Consequently, major cyber-attacks have had an impact on patients’ trust in the healthcare system, with NHS trusts suffering from both data breaches and cyber-attacks in recent times, such as the attack on the University of Manchester earlier this year.
Healthcare organisations are also seen as top targets by cyber attackers, so the risks facing them will only increase in the years to come. Patient data also falls within the category of ‘sensitive’ under legislation and faces heightened scrutiny from the public and regulatory bodies.
Looking at the VMware research, the majority of UK consumers believe it is important that their NHS patient data is stored in the UK. Countries that have enacted certain legislation have the right to access data hosted by providers registered in their countries, even if the data is located in another country and jurisdiction.
Thus, the complex nature of current data storage means that data can be stored in many countries with a large number of different companies. According to the Office for National Statistics (ONS), the NHS is the most trusted public service, but data forms a critical part of the trust puzzle and will continue to do so. Therefore, the use of the sovereign cloud is paramount to maintaining confidence in the years to come.
FUTURE INNOVATIONS IN HEALTHCARE
In order to improve patient outcomes, healthcare organisations are already looking at the potential use for emerging technologies, with AI already being used by some healthcare organisations to detect diseases such as cancer.
With an ageing population and pressure on resources due to stretched public finances, technology could be the answer to some of the issues facing the sector today.
The NHS is also struggling with patient waiting list backlogs as it recovers from the COVID-19 pandemic and the need to treat chronic diseases.
However, these new opportunities also bring challenges when it comes to data with mounting concerns being expressed around the use of AI. A recent survey found that 25 percent of those surveyed opposed the NHS using AI to process their patient data, revealing the added hurdles in the area of emerging technology.
The rewards have to be balanced with the risks and every data point relates to a patient, who trusts that their privacy is maintained. For healthcare organisations, the challenge is then where and how to store that data, in a way that ultimately fosters trust with patients in a rapidly changing world.
With cyberattacks on systems frequently making the news, patients simply won’t provide necessary data if they feel that their privacy could be compromised.
HOW THE SOVREIGN CLOUD CAN HELP TO BUILD TRUST
The sovereign cloud can help to protect the most sensitive data by keeping it under sovereign control. Modern data protection legislation makes it even more important for healthcare providers to consider the use of the sovereign cloud, with 137 countries having already enacted data protection and sovereignty laws in some form, according to Accenture.

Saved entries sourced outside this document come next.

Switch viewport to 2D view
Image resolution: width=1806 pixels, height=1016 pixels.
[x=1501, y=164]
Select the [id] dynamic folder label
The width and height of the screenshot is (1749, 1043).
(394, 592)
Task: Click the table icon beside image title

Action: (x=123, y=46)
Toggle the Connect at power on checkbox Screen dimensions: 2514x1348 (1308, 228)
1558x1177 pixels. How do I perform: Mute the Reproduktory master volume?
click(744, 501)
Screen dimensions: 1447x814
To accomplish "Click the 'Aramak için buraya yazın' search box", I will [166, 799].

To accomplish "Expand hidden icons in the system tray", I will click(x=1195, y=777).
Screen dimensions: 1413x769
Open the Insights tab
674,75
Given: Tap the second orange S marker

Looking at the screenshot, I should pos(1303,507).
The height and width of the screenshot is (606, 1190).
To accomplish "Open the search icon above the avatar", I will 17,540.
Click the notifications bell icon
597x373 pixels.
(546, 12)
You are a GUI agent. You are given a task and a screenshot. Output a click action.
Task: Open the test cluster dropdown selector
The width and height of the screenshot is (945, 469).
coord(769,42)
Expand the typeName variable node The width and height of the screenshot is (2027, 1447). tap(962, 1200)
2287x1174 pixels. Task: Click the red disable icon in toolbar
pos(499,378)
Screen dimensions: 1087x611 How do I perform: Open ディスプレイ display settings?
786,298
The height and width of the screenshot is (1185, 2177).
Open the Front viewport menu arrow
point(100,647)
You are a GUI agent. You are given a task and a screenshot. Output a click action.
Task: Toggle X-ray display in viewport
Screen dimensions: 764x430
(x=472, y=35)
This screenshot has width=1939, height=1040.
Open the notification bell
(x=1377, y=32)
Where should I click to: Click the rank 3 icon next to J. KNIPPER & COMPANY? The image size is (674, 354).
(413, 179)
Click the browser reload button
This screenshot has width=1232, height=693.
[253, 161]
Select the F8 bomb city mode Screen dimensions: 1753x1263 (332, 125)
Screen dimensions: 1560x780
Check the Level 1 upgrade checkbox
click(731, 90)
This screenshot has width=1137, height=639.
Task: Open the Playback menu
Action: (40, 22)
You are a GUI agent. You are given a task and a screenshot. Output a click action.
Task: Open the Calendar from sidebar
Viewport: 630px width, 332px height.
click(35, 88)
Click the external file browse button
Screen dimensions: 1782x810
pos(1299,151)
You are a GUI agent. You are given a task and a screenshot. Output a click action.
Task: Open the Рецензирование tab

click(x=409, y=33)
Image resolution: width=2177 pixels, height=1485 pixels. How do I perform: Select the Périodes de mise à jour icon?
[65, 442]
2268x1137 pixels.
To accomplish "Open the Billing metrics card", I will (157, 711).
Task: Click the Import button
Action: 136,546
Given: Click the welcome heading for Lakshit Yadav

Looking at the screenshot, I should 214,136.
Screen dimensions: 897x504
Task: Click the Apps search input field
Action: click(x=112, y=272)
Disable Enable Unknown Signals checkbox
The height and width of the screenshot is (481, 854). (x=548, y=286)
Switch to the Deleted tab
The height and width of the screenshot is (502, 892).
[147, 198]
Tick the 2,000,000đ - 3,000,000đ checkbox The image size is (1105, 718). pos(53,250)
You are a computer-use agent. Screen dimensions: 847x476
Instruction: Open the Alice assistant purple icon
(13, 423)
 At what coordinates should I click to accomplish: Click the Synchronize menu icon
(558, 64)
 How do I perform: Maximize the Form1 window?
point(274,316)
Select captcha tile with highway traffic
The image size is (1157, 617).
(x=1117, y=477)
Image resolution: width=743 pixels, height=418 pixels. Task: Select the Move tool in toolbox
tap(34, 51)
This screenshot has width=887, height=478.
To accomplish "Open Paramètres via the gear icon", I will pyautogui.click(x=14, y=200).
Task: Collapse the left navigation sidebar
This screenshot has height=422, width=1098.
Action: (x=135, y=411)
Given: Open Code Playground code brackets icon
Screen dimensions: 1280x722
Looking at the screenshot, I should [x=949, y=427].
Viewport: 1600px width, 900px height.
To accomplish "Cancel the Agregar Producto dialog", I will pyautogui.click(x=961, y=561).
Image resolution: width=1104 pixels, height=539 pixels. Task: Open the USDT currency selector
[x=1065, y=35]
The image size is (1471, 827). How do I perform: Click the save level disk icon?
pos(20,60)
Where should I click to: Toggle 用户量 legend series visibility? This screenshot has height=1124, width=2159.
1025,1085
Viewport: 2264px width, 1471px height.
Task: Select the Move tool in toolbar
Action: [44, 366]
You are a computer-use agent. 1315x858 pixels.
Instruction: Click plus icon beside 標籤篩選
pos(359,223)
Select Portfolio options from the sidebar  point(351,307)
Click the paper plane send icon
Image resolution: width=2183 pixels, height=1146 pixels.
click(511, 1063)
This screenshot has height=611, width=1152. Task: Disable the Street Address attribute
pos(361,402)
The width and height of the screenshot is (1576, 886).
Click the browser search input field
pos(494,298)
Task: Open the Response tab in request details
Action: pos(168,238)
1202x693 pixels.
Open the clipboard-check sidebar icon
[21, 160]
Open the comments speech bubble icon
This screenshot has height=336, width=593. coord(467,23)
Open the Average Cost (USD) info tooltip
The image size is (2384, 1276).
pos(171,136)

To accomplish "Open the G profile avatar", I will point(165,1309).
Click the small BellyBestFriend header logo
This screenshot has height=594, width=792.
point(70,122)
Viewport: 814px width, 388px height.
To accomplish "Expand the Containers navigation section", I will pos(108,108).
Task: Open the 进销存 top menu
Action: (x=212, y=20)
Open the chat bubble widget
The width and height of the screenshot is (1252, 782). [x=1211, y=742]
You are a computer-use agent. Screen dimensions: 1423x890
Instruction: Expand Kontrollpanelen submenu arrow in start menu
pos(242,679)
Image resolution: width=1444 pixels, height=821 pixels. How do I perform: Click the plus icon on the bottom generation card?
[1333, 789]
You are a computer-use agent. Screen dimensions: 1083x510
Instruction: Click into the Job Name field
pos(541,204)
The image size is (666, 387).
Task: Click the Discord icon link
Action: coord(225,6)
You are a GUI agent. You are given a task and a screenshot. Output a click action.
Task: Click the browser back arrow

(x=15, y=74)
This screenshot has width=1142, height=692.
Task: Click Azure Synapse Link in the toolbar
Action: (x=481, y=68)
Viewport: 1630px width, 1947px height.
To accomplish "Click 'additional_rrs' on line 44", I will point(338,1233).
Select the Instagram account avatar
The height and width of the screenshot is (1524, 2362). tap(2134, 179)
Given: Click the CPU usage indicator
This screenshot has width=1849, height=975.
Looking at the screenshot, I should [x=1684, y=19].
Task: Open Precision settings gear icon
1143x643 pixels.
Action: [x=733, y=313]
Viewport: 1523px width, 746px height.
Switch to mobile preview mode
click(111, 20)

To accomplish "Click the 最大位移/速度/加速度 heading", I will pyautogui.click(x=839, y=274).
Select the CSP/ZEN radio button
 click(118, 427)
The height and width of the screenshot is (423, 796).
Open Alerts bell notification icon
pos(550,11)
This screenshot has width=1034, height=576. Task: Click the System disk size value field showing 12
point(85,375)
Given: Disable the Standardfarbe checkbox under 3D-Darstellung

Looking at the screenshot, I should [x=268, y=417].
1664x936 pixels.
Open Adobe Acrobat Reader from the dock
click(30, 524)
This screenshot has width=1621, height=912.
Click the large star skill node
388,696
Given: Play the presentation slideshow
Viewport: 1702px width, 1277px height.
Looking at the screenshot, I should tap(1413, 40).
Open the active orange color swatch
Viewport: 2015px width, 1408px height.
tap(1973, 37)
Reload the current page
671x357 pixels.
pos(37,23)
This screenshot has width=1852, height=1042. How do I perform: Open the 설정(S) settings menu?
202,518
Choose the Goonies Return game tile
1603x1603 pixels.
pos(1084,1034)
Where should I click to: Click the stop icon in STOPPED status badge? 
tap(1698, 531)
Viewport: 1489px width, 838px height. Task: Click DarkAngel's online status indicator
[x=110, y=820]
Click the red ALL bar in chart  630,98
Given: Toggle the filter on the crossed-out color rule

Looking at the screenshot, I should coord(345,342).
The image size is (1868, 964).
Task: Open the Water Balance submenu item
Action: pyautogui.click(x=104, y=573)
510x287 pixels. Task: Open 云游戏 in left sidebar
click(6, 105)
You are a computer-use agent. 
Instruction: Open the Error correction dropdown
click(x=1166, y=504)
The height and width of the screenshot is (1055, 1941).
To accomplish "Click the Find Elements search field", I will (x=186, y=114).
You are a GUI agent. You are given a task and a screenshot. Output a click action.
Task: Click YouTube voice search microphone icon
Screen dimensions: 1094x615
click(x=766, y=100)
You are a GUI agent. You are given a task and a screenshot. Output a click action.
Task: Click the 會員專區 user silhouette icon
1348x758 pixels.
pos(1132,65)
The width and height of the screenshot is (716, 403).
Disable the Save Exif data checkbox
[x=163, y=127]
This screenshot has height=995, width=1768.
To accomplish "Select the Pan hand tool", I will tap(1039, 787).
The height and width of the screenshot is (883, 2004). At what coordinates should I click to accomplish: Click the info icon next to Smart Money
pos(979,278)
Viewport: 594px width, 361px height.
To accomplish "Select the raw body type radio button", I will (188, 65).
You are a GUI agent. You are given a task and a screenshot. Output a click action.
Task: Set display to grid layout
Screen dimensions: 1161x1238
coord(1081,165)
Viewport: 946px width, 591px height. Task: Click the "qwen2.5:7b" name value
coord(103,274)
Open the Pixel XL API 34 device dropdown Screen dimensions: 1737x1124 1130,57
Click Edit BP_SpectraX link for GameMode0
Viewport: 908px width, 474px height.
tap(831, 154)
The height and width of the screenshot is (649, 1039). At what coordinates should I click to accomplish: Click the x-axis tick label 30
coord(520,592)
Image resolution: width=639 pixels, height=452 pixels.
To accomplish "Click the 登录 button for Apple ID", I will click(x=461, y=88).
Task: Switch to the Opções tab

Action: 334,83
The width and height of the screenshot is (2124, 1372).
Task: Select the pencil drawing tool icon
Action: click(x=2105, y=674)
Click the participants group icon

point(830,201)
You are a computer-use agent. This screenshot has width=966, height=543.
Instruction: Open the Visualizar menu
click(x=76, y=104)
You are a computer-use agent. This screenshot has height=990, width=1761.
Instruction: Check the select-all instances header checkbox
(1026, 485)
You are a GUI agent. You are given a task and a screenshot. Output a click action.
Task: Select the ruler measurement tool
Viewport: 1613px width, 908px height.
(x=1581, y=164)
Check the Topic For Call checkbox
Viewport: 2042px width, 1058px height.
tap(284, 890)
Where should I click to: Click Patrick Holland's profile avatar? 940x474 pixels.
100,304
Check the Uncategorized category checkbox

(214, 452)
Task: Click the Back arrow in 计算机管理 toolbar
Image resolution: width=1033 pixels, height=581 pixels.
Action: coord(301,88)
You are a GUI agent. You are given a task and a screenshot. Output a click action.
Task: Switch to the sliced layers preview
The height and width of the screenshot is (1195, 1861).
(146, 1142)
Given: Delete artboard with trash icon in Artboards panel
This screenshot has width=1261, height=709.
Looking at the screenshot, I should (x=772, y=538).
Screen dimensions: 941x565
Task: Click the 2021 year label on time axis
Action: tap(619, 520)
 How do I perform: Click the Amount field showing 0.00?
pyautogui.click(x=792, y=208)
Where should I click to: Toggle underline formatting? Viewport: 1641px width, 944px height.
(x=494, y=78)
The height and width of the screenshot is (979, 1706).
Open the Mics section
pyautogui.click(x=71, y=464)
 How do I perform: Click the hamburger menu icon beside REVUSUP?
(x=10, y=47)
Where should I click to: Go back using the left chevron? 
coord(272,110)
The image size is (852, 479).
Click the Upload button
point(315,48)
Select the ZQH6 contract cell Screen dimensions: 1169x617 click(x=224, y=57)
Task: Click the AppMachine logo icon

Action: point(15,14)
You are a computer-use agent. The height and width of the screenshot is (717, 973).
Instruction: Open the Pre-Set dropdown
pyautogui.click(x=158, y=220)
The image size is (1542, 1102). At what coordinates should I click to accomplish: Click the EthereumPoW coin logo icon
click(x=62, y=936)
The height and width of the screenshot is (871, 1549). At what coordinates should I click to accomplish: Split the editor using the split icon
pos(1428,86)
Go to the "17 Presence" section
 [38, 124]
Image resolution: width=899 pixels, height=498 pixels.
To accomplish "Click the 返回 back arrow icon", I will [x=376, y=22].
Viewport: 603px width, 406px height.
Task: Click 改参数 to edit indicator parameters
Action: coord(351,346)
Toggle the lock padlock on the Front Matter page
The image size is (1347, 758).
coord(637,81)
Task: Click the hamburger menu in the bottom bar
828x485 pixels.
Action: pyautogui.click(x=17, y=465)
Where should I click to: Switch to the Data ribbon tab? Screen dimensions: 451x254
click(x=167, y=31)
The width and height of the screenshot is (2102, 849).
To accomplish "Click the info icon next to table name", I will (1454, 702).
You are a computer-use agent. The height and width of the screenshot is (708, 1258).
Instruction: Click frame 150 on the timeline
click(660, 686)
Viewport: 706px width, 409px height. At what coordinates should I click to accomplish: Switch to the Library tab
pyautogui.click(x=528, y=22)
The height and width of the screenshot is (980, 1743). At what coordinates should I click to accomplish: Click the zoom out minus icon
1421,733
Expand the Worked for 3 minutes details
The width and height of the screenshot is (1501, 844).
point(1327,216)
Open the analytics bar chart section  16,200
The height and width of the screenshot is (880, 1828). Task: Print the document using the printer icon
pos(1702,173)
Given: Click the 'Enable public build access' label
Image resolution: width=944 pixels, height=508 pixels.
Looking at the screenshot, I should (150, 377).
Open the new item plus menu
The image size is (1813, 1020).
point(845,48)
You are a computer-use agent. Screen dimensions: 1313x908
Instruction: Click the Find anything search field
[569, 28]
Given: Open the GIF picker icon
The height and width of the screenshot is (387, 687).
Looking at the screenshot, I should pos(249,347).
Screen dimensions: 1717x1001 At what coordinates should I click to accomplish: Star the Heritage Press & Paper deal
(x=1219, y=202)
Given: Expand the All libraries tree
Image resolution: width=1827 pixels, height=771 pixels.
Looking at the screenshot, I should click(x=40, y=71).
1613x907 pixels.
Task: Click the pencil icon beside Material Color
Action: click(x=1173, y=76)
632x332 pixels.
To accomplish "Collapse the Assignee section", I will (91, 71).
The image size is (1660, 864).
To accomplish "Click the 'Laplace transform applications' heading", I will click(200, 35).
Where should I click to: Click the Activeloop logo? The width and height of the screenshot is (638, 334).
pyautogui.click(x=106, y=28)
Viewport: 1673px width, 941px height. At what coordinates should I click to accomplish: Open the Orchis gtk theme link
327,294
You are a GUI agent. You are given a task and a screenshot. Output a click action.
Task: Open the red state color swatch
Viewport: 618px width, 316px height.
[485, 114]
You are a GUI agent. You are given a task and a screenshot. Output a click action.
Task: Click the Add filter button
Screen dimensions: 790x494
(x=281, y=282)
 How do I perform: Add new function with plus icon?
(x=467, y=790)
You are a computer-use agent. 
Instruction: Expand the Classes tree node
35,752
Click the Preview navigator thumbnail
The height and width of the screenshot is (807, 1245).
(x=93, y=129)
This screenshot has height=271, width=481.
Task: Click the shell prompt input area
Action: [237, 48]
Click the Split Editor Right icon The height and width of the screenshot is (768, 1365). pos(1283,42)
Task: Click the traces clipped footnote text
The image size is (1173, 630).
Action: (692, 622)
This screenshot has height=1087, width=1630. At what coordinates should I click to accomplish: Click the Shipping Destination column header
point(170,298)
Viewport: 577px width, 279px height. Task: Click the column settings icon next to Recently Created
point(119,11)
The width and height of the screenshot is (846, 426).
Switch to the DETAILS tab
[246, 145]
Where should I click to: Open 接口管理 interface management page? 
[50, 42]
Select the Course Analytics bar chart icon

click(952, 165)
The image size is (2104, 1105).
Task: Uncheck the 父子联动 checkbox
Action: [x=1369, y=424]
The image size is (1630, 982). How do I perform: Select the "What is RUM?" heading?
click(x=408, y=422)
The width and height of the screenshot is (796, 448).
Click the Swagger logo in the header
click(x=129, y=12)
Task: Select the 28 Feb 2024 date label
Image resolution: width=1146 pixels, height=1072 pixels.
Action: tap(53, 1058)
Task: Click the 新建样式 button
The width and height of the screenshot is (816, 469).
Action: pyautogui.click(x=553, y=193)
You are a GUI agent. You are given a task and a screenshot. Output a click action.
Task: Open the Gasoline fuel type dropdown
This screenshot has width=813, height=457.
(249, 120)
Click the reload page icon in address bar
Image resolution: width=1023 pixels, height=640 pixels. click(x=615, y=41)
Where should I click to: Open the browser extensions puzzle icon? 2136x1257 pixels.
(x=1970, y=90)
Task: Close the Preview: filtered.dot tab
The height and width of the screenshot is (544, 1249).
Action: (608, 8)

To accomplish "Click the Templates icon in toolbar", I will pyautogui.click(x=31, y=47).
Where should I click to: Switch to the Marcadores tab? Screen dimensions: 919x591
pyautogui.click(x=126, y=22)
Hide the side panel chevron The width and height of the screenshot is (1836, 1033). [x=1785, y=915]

Using a sovereign cloud provider can help organisations gain more control over their information by having extra visibility and auditing functions over data. This protects it from foreign interference, especially in the face of global geopolitical tensions and new data sovereignty laws.
With global cyber security problems on the rise, the sovereign cloud provides an enhanced level of security with access controls and multiple layers of protection. For the highest levels of security, data can also be stored in air-gapped storage and protected with strong encryption.
In a world where data sovereignty laws and cyber threats are evolving, the sovereign cloud can help healthcare organisations to build trust with patients. As a result, organisations can have greater confidence in an era of technological change and patients will have more confidence in data storage and consequently in the overall healthcare experience.